**WHAT TO PRODUCE:** Reproduce the following records line for line, without altering any character.

**Rows showing where targets appear:**
┏━━

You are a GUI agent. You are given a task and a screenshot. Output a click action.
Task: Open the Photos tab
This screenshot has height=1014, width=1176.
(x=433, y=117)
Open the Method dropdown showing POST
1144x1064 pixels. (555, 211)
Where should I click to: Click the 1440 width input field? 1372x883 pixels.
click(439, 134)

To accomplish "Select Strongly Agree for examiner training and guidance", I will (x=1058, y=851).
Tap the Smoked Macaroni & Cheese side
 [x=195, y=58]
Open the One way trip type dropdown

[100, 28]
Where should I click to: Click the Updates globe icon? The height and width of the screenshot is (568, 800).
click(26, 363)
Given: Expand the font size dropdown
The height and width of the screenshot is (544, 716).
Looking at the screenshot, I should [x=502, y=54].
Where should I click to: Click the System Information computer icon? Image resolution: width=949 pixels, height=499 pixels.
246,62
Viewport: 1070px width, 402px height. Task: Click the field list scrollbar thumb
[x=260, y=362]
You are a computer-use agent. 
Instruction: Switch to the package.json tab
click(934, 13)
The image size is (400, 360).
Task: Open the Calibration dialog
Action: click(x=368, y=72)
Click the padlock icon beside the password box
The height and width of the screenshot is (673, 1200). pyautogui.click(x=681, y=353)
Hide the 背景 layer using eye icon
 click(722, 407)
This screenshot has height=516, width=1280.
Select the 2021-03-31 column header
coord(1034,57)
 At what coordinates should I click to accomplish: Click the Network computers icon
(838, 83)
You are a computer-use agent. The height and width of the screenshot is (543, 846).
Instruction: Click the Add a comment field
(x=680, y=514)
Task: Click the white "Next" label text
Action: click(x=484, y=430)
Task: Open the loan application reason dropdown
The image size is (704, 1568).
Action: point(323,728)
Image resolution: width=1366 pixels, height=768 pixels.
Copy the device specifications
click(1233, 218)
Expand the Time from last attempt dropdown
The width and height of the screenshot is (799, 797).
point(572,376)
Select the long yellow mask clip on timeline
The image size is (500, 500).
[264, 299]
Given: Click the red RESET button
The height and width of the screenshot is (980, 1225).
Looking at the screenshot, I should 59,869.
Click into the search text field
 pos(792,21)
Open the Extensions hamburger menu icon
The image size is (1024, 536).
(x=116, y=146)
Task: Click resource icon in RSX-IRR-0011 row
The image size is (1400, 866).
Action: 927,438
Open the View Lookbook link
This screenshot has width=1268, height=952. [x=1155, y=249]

┗━━

**EXPECTED ANSWER:**
You are a GUI agent. You are given a task and a screenshot. Output a click action.
Task: Open the Photos tab
This screenshot has height=1014, width=1176.
(x=433, y=117)
Open the Method dropdown showing POST
1144x1064 pixels. (555, 211)
Where should I click to: Click the 1440 width input field? 1372x883 pixels.
click(439, 134)

To accomplish "Select Strongly Agree for examiner training and guidance", I will (x=1058, y=851).
Tap the Smoked Macaroni & Cheese side
 [x=195, y=58]
Open the One way trip type dropdown

[100, 28]
Where should I click to: Click the Updates globe icon? The height and width of the screenshot is (568, 800).
click(26, 363)
Given: Expand the font size dropdown
The height and width of the screenshot is (544, 716).
Looking at the screenshot, I should [x=502, y=54].
Where should I click to: Click the System Information computer icon? Image resolution: width=949 pixels, height=499 pixels.
246,62
Viewport: 1070px width, 402px height. Task: Click the field list scrollbar thumb
[x=260, y=362]
You are a computer-use agent. 
Instruction: Switch to the package.json tab
click(934, 13)
The image size is (400, 360).
Task: Open the Calibration dialog
Action: click(x=368, y=72)
Click the padlock icon beside the password box
The height and width of the screenshot is (673, 1200). pyautogui.click(x=681, y=353)
Hide the 背景 layer using eye icon
 click(722, 407)
This screenshot has height=516, width=1280.
Select the 2021-03-31 column header
coord(1034,57)
 At what coordinates should I click to accomplish: Click the Network computers icon
(838, 83)
You are a computer-use agent. The height and width of the screenshot is (543, 846).
Instruction: Click the Add a comment field
(x=680, y=514)
Task: Click the white "Next" label text
Action: click(x=484, y=430)
Task: Open the loan application reason dropdown
The image size is (704, 1568).
Action: point(323,728)
Image resolution: width=1366 pixels, height=768 pixels.
Copy the device specifications
click(1233, 218)
Expand the Time from last attempt dropdown
The width and height of the screenshot is (799, 797).
point(572,376)
Select the long yellow mask clip on timeline
The image size is (500, 500).
[264, 299]
Given: Click the red RESET button
The height and width of the screenshot is (980, 1225).
Looking at the screenshot, I should 59,869.
Click into the search text field
 pos(792,21)
Open the Extensions hamburger menu icon
The image size is (1024, 536).
(x=116, y=146)
Task: Click resource icon in RSX-IRR-0011 row
The image size is (1400, 866).
Action: 927,438
Open the View Lookbook link
This screenshot has width=1268, height=952. [x=1155, y=249]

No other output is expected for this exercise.